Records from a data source

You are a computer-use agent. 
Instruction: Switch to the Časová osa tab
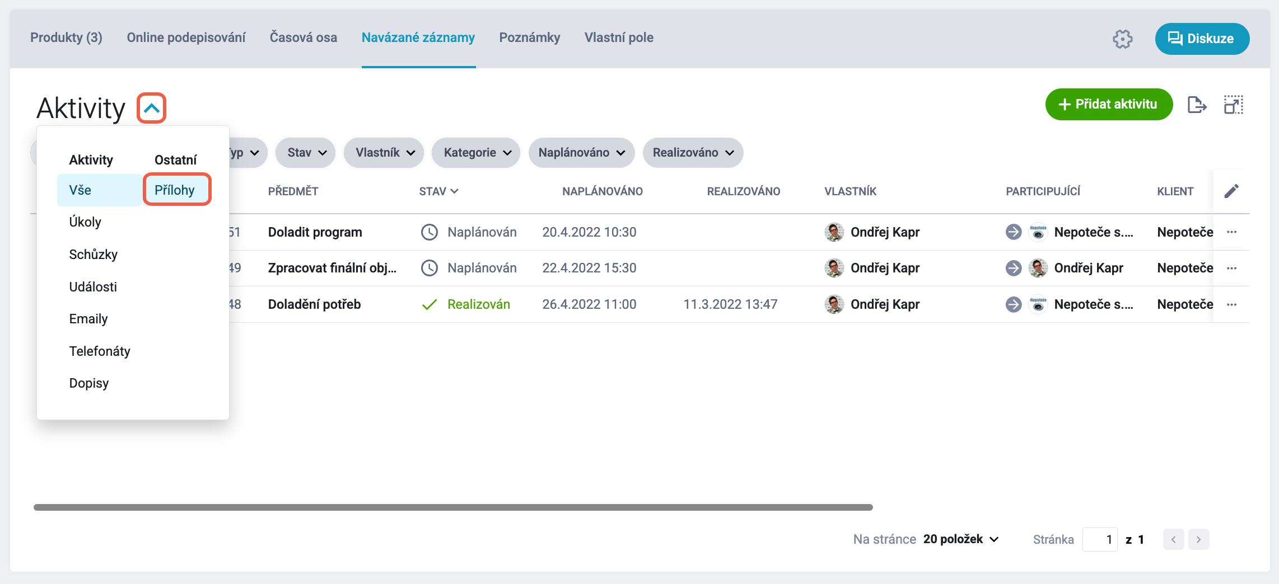click(x=304, y=37)
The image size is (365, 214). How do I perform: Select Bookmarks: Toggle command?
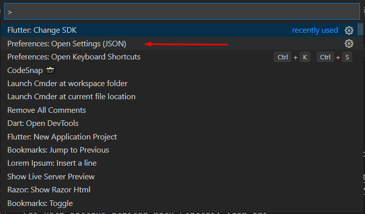point(40,203)
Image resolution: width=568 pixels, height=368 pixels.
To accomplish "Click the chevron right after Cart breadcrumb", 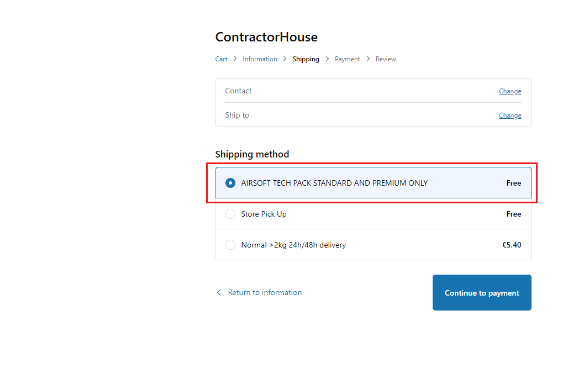I will click(235, 59).
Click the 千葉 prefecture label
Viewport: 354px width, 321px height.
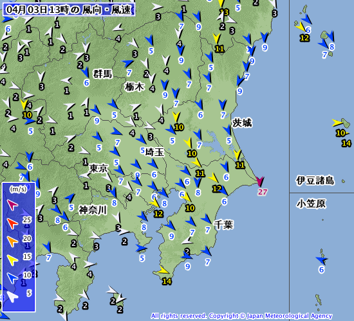[x=223, y=225]
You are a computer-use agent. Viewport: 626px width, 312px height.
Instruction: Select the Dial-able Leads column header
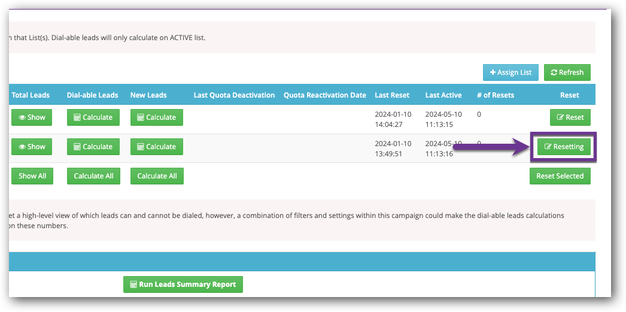[x=92, y=95]
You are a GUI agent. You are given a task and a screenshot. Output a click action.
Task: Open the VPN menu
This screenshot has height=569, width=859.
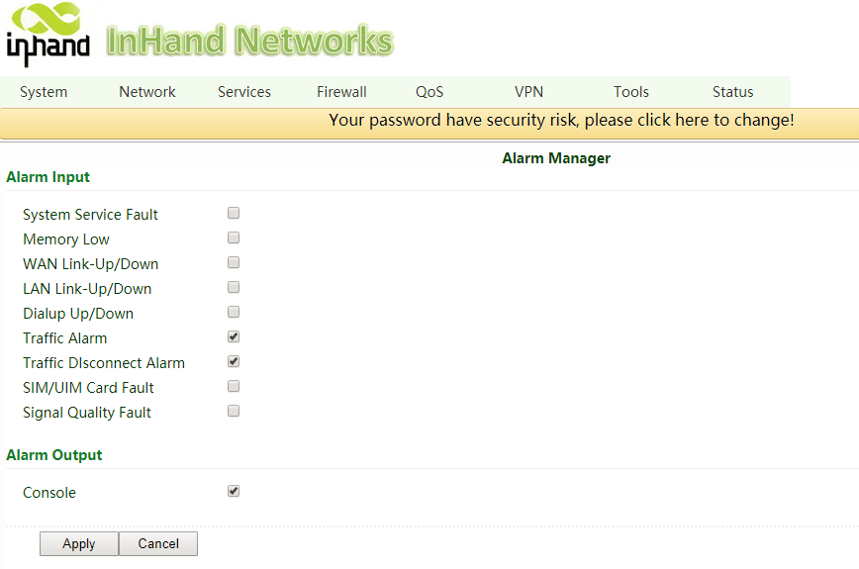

THE PROBLEM: Leaving the pictures out, give again word for word each line from the one holding "Instruction: Select the" through the end of the records.

FINAL ANSWER:
Instruction: Select the Dial-able Leads column header
[x=92, y=95]
You are a GUI agent. You are given a task and a screenshot. Output a click action.
Task: Open the VPN menu
This screenshot has height=569, width=859.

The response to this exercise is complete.